After a 150 percent stock price hike in five months and a 75 percent in one month, the good news of export contract emerges that may contribute to over 25 percent growth in annual revenue
ML Dyeing Limited, the listed yarn dyeing company of Far Group, witnessed a 150 percent hike in its stock price in the last five months when share prices of almost all companies were dipping down.
Thanks to its increased revenue, net profit and very importantly, net profit margin.
Yet, there had been questions among analysts whether the improved figures are enough to justify the stock price hike or the gains are merely a result of market speculation, or it involves any price manipulation attempt.
The mystery kind of unfolded on Wednesday when the company announced that it had entered a sales or export contract with Kolkata's AMJ Narrow Fabrics Private Limited to supply them with 50 lakh pounds of dyed yarns. If delivered, the one-off sale alone will help the company's revenue grow by more than one-fourth this fiscal year.
When contacted for details of the contract, AKM Atiqur Rahman, company secretary of ML Dyeing, told The Business Standard, "Pricing depends on market scenario. We will buy yarns from the market and dye those at our facilities and later export those to AMJ Narrow Fabrics. For sure, it will add to our revenues and hopefully, profits too."
He declined to share further details and financial implications of the contract.
The contract was signed on February 17 last year. The company's share price at the Dhaka Stock Exchange jumped from Tk33 to Tk58 in the last one month.
General investors, like always, believe that insiders and a quarter of market players have been aware of such a positive development and have enjoyed the price hike too.
"Without insiders' information, it is impossible to smell what is going on inside the company. The disclosed data of sale, profit and profitability improvement did not support the recent stock price hike, and we did not buy its shares," said an equity analyst at a top brokerage firm.
"There is a serious lack of equity in the flow of price sensitive information in our market. Such unethical phenomena deprive general investors," said the analyst, who is also a Chartered Financial Analyst.
"The regulator has the power to check all the fishy transactions and investigate whether there are any links between insiders and market actors."
Third Far Group company at DSE
The yarn dyeing entity entered the stock market in 2018 as the third company of Far Group. RN Spinning and Far Chemical Industries are the two other listed companies.
Of those, RN Spinning's production was suspended following a fire incident at the factory. The April 2019 fire damaged the factory and inventories worth over Tk600 crore and the company is still dealing with the insurer for compensation.
The company was listed on the DSE in 2010, and has grown to a Tk392 crore enterprise in terms of paid-up capital through bonus and right share issuance.
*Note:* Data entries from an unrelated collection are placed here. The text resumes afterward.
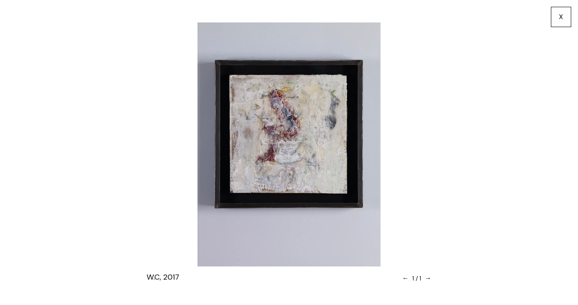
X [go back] (561, 16)
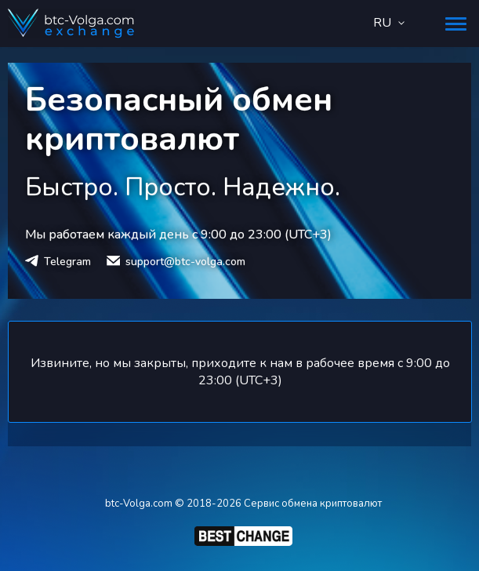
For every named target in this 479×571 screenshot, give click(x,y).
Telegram (67, 261)
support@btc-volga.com (185, 261)
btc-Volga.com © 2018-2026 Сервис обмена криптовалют (243, 503)
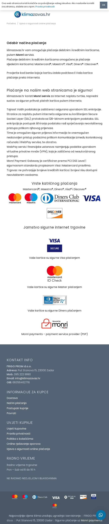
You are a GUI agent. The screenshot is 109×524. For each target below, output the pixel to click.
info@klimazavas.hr (27, 378)
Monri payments (91, 520)
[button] (101, 515)
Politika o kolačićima (20, 439)
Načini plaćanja (16, 403)
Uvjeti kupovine (16, 429)
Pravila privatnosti (18, 434)
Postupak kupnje (17, 408)
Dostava (12, 398)
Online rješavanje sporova (23, 444)
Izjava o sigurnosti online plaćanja (28, 449)
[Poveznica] (33, 14)
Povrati (11, 413)
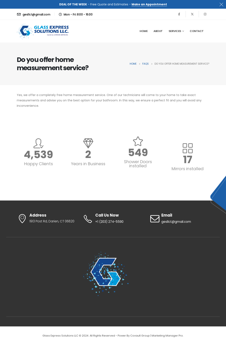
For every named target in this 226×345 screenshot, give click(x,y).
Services (175, 31)
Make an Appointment (149, 4)
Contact (197, 31)
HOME (143, 31)
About (158, 31)
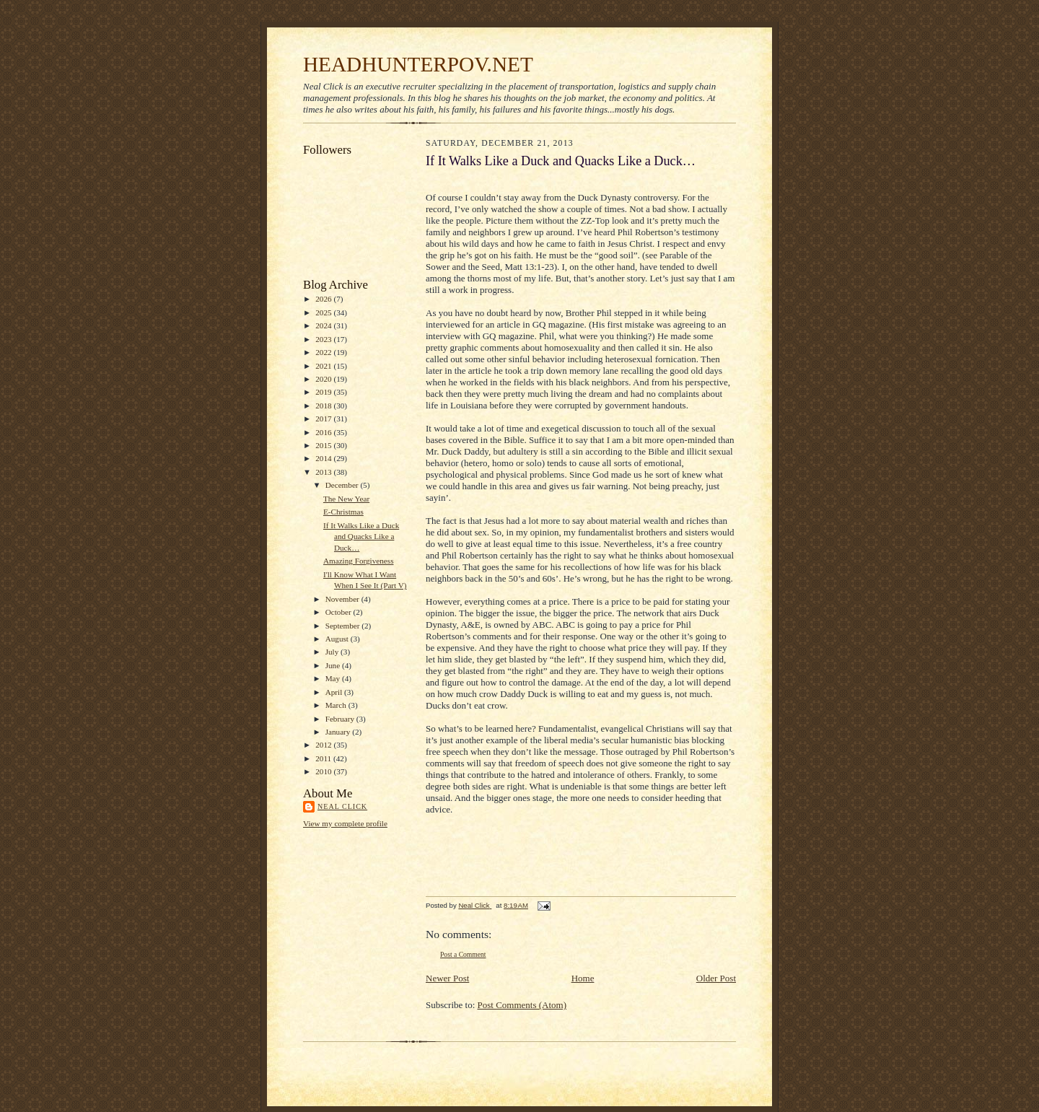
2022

But now it is posting losses. Its share price is Tk4 at present.
On the other hand, Far Chemical Industries was listed in 2014, and has increased its paid-up capital to Tk218 crore through issuance of bonus share each year.
It is now posting moderate earnings per share – around Tk1 against face value of Tk10 per share. Stock price is also hovering around the face value.
Sponsors and directors now hold nearly one-third shares – which is mandatory – in each of the three listed companies.
ML Dyeing's performance
The company mainly earns money by dyeing yarns for textile manufacturers.
Its net profit margin – net profit as a percentage of revenue – in 2018-19 fiscal year was eight percent, which jumped to 14.48 percent in the first half of the current financial year.
Its annual revenue in the last fiscal year was Tk247 crore – posting a four percent year-on-year growth. In that year, it dyed 1.8 crore pounds of yarns. In the first six months of the current fiscal year, its revenue increased by 18 percent compared to the same period of the previous year, and reached Tk144 crore.
Last year, its annual net profit grew by 0.75 percent to reach Tk19.65 crore. The company disbursed five percent cash dividend alongside issuing 15 percent bonus shares for the year. The diluted earnings per share stood at Tk0.98.
Later, in the first half of the current fiscal year, the company's net profit jumped by 65 percent to reach Tk20.8 crore from Tk12.62 crore during the same period of the previous year.
"Though the industry was in pressure, our customers increased their orders over the period. Besides, we managed to increase recovery from receivables. The two helped increase our revenue and profit," said Atiqur Rahman.
The company is yet to recover receivables worth around Tk100 crore as of December last.
The Tk221 crore paid-up capital company posted earnings per share of Tk0.94 in the first half of the current fiscal year against Tk0.7 a year ago.
On the other hand, the company is yet to utilise Tk12.54 crore from its Tk20 crore fund raised through the initial public offering in 2018.
"We opened letter of credit to import machinery with this money. We took some time to match capacity growth with demand", said the company secretary.